Exercise directions: Resume the data center text after its final sentence, carrying on in the same technical register.
━━━━━ Passage to read ━━━━━
The term “data center” is intended to cover a wide range of implementations, including traditional on-premises physical servers to virtual networks that support applications and workloads across pools of physical infrastructure and into a multi-cloud environment. In current environments, data exists and is connected across multiple data centers, the edge, and public and private clouds. A data center can frequently communicate across these multiple sites, both on-premises and in the cloud. Even the public cloud is a collection of data centers. When applications are hosted in the cloud, they are using data center resources from the cloud provider. Data centers are commonly used to support a variety of enterprise applications and activities, including, email and file sharing, productivity applications, customer relationship management (CRM), enterprise resource planning (ERP) and databases, big data, artificial intelligence, machine learning, virtual desktops, communications and collaboration services.

Data centers commonly include routers, switches, firewalls, storage systems, servers, and application delivery controllers. Because these components frequently store and manage business-critical data and applications, data center security is critical in data center design. These components operate together to provide the core infrastructure for a data center: network infrastructure, storage infrastructure and computing resources. The network infrastructure connects servers (physical and virtualized), data center services, storage, and external connectivity to end-user locations. Storage systems are used to store the data that is the fuel of the data center. In contrast, applications can be considered to be the engines of a data center. Computing resources include servers that provide the processing, memory, local storage, and network connectivity that drive applications. Data centers commonly utilize additional infrastructure to support the center's hardware and software. These include power subsystems, uninterruptible power supplies (UPS), ventilation, cooling systems, fire suppression, backup generators, and connections to external networks.

Data center services are typically deployed to protect the performance and integrity of the core data center components. Data center therefore commonly use network security appliances that provide firewall and intrusion protection capabilities to safeguard the data center. Data centers also maintain application performance by providing application resiliency and availability via automatic failover and load balancing.
━━━━━ Listed entries ━━━━━
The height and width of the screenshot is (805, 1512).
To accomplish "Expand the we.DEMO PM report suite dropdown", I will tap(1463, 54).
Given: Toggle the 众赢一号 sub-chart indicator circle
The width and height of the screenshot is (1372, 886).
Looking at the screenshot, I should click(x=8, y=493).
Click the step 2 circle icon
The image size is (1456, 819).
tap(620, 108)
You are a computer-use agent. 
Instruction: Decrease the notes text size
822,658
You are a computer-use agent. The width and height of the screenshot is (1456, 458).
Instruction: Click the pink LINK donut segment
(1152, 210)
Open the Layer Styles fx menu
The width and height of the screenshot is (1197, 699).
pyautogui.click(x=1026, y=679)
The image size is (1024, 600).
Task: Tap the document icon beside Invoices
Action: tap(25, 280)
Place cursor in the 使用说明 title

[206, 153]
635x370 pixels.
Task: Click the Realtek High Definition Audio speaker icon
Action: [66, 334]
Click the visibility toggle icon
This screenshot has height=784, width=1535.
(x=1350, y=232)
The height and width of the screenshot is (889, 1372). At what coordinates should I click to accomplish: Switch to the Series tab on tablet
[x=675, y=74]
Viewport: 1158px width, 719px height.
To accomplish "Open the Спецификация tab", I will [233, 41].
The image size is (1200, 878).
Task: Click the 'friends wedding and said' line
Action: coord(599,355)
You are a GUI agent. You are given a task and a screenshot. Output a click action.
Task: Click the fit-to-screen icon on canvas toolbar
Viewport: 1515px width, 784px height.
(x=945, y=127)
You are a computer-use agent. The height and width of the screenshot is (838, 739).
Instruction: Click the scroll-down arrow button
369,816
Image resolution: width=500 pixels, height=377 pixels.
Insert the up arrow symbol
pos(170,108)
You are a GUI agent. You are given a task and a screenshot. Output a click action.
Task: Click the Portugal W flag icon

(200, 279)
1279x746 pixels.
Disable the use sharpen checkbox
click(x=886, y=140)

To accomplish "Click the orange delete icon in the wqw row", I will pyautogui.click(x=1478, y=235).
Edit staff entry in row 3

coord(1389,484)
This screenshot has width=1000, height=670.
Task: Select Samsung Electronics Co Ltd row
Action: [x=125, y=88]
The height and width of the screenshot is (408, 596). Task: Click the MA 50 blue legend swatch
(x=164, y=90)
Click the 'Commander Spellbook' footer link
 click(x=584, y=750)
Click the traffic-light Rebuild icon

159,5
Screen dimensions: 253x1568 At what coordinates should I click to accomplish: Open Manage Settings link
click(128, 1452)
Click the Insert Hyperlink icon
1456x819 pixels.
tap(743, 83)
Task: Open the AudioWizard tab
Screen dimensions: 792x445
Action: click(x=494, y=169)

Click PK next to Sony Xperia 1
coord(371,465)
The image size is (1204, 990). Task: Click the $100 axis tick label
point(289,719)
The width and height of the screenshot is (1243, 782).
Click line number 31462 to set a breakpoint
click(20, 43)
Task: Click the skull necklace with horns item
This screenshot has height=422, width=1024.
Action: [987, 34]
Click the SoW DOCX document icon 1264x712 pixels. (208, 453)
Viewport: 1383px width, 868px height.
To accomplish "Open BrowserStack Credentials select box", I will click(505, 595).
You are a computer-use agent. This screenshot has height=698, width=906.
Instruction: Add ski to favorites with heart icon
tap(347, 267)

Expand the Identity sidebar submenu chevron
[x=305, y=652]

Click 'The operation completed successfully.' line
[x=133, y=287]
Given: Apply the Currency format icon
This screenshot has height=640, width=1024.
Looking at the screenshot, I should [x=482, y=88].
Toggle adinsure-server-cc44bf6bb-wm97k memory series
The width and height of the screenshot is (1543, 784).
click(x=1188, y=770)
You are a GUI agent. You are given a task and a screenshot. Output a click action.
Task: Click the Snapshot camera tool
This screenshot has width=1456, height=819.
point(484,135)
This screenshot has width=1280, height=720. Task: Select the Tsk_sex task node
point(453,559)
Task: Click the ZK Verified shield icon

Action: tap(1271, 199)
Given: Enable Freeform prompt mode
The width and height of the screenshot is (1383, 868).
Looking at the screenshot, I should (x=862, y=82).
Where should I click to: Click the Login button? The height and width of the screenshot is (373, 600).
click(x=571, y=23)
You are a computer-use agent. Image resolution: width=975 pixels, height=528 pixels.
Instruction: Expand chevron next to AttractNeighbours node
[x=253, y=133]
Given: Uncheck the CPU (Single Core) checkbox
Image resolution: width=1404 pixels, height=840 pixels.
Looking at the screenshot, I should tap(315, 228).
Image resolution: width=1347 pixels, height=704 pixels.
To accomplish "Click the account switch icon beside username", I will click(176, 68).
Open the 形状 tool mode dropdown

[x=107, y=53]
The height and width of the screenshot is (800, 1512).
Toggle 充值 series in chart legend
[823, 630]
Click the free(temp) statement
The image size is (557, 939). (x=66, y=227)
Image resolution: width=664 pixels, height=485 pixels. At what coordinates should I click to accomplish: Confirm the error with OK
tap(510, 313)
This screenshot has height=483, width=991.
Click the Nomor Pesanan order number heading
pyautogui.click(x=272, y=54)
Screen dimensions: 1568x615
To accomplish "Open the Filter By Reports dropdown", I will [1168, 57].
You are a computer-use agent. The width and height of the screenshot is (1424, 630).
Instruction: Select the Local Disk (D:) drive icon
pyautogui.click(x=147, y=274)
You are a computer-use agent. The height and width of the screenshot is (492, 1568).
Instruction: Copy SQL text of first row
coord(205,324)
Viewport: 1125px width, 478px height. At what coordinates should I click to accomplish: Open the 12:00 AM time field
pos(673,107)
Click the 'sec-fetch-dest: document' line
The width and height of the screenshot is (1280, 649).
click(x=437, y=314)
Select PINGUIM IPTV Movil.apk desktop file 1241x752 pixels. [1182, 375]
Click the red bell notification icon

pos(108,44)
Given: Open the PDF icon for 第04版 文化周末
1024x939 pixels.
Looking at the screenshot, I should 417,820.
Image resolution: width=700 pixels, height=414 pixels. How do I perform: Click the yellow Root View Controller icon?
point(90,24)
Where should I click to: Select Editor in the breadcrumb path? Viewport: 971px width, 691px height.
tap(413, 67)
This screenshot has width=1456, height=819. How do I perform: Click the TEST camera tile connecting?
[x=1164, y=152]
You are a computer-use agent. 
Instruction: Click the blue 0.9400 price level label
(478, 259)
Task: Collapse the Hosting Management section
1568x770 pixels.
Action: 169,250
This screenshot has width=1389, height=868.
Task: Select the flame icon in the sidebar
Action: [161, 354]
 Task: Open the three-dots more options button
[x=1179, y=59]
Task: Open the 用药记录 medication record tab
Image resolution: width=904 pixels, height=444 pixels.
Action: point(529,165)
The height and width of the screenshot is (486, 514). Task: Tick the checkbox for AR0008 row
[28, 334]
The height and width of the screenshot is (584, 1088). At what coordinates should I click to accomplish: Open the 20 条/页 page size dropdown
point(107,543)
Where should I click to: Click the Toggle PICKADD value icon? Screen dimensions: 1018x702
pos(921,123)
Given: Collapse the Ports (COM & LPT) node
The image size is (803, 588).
━━━━━
Exercise answer:
One standard for data center design and data center infrastructure is ANSI/TIA-942. It includes standards for ANSI/TIA-942-ready certification, which ensures compliance with one of four categories of data center tiers rated for levels of redundancy and fault tolerance. A Tier 1 (basic) data center offers limited protection against physical events. It has single-capacity components and a single, nonredundant distribution path. A Tier 2 data center offers improved protection against physical events. It has redundant-capacity components and a single, nonredundant distribution path. A Tier 3 data center protects against virtually all physical events, providing redundant-capacity components and multiple independent distribution paths. Each component can be removed or replaced without disrupting services to end users. A Tier 4 data center provides the highest levels of fault tolerance and redundancy. Redundant-capacity components and multiple independent distribution paths enable concurrent maintainability and one fault anywhere in the installation without causing downtime.

Many types of data centers and service models are available. A data center classification depends on whether it is owned by one or many organizations, how it fits (if at all) into the topology of other data centers, the technologies used for computing and storage, and its energy efficiency. There are four main types of data centers. Enterprise data centers are built, owned, and operated by companies and are optimized for their end users. In many cases, they are housed on a corporate campus. Managed services data centers are managed by a third party (or a managed services provider) on behalf of a company. The company leases the equipment and infrastructure instead of buying it. In colocation (“colo”) data centers, a company rents space within a data center owned by others and located off company premises. The colocation data center hosts the infrastructure: building, cooling, bandwidth, security, etc., while the company provides and manages the components, including servers, storage, and firewalls. Cloud data centers are an off-premises form of data center in which data and applications are hosted by a cloud services provider such as AMAZON WEB SERVICES (AWS), MICROSOFT (AZURE), or IBM Cloud.

The present disclosure includes references to “embodiments,” which are non-limiting implementations of the disclosed concepts. References to “an embodiment,” “one embodiment,” “a particular embodiment,” “some embodiments,” “various embodiments,” and the like do not necessarily refer to the same embodiment. A large number of possible embodiments are contemplated, including specific embodiments described in detail, as well as modifications or alternatives that fall within the spirit or scope of the disclosure. Not all embodiments will necessarily manifest any or all of the potential advantages described herein.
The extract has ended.